ENTRIES SUPPLIED -
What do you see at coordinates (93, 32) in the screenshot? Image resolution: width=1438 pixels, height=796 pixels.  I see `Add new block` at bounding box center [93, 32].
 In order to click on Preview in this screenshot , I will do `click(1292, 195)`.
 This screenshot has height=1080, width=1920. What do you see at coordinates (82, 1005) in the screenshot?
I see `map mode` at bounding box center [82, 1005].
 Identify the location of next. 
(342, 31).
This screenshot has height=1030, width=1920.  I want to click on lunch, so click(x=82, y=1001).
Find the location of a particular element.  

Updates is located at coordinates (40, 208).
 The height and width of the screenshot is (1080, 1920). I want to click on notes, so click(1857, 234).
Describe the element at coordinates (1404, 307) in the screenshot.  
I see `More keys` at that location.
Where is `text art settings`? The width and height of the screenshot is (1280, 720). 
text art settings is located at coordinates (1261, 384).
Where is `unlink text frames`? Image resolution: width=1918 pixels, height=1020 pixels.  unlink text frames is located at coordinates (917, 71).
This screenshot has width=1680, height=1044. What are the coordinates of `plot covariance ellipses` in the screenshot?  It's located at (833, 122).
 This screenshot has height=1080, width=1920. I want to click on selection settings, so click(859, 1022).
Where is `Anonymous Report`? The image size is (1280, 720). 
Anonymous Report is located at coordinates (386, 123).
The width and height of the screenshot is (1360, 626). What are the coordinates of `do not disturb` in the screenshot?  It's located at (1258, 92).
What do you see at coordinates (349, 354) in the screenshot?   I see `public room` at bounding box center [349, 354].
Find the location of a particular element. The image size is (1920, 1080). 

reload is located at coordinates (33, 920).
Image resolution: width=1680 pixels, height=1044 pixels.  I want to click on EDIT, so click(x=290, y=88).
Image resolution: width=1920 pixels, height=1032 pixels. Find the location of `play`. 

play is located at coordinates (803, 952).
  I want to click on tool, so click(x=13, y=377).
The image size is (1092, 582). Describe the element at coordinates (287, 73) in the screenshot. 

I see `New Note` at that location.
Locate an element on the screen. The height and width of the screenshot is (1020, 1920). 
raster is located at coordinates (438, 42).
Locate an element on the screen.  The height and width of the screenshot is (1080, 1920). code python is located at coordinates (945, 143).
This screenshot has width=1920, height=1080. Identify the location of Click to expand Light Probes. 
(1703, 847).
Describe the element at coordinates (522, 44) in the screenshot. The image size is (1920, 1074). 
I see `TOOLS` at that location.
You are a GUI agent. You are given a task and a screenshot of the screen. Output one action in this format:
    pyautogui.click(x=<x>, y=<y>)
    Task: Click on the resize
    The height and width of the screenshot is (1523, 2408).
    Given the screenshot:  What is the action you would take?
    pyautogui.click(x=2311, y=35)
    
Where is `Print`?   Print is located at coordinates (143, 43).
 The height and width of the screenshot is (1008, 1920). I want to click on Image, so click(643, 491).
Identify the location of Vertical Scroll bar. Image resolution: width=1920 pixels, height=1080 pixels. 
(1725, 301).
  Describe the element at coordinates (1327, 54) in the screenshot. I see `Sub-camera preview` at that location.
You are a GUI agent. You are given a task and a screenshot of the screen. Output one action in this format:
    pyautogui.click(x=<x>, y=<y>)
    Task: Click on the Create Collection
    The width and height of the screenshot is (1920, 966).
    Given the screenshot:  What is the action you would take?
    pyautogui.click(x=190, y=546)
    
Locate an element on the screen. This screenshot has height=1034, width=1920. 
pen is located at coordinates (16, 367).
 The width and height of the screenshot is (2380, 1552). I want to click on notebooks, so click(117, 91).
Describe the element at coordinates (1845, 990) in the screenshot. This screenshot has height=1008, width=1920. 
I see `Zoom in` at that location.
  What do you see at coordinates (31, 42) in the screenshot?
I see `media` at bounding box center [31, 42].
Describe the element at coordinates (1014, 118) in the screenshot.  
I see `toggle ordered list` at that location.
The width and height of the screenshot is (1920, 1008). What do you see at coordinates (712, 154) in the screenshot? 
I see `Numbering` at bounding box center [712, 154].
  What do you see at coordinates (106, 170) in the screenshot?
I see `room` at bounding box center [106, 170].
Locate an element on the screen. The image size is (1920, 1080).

STATED EXERCISE - Identify every line of the listing above that contains the word "Anonymous", and copy each of those lines in full.

WRITTEN REPLY -
Where is `Anonymous Report`? The image size is (1280, 720). 
Anonymous Report is located at coordinates (386, 123).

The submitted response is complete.